Other New Yorkers think the country's high standards for respecting freedoms have been lowered—that liberty, too, was a casualty of September 11 and the government's response. They feel the incremental measures taken at every level of society under the rationale of "security" accrue to alter the landscape of what is expected and tolerated, while yielding little additional safety. For them, Benjamin Franklin's famous words admonish us from across 250 years: "They that can give up essential liberty to obtain a little temporary safety deserve neither liberty nor safety."

Around the five boroughs, New Yorkers are divided over the freedom they have, what they are willing to give up and what they already may have lost.

Timothy Connors thinks the rights of New Yorkers are well honored. A lawyer, private security consultant and Army reservist, Connors is the director of the Center for Policing Terrorism, which studies how local police departments can best aid in the fight against terrorism. An arm of the conservative Manhattan Institute, the center was born following September 11, after the NYPD asked the institute (which it had consulted before on other policing matters) for expert input on counterterrorism practices. Though not actively working with the NYPD now, the center this spring opened the National Counter-Terrorism Academy in Los Angeles in partnership with the L.A. Police Department.
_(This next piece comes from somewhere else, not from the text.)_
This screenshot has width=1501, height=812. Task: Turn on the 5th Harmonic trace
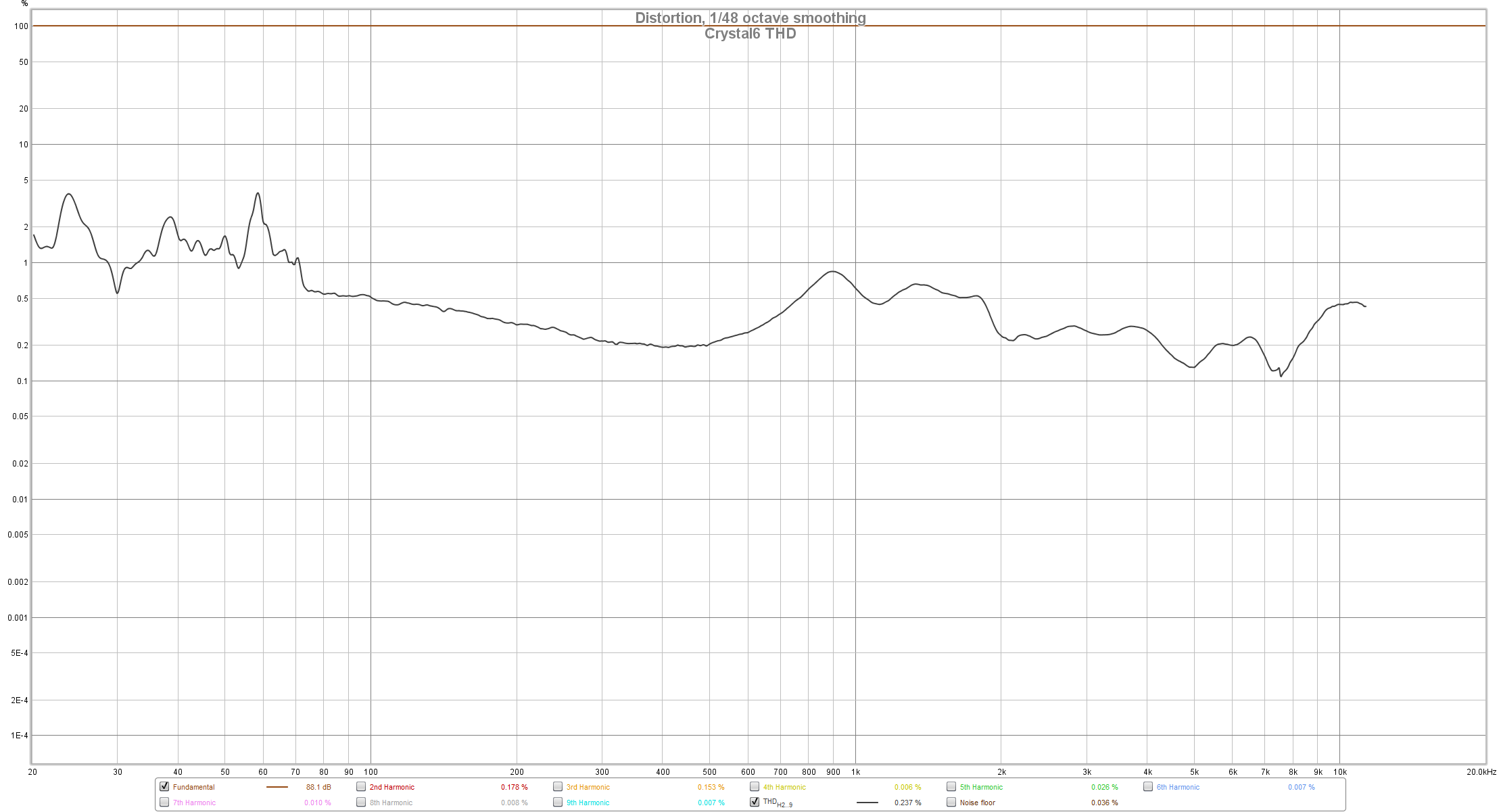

Connors sees no meaningful infringements on New Yorkers' freedoms over recent years. "I think for the most part, Americans have gone about their lives since September 11. Sometimes you have some inconvenience like being searched at Yankee Stadium or at the airport. And frankly, how inconvenient is that?" he asks. "It isn't." The way to make new laws and policies instituted in the name of security work, he maintains, is by ensuring adequate oversight. Even the controversial USA Patriot Act, signed into law by President Bush on October 26, 2001, to expand law enforcement and intelligence-gathering powers, contains such safeguards, Connors says. "Most people just don't understand everything that's in place on that. There's a lot of oversight in place."

Connors thinks local and federal counterterrorism ef forts have struck the right balance in protecting freedoms—and that claims to the contrary have distorted public discourse. "There's been some borderline cases, but I think our system has worked correctly," he says. "I just believe that the debate has gone to the extremes. There are some things we need to discuss and make sure they [don't run counter to] our values. But there's been an attempt to make some of these measures look as bad as they can be made to look. In my view, we're wasting our time with those debates."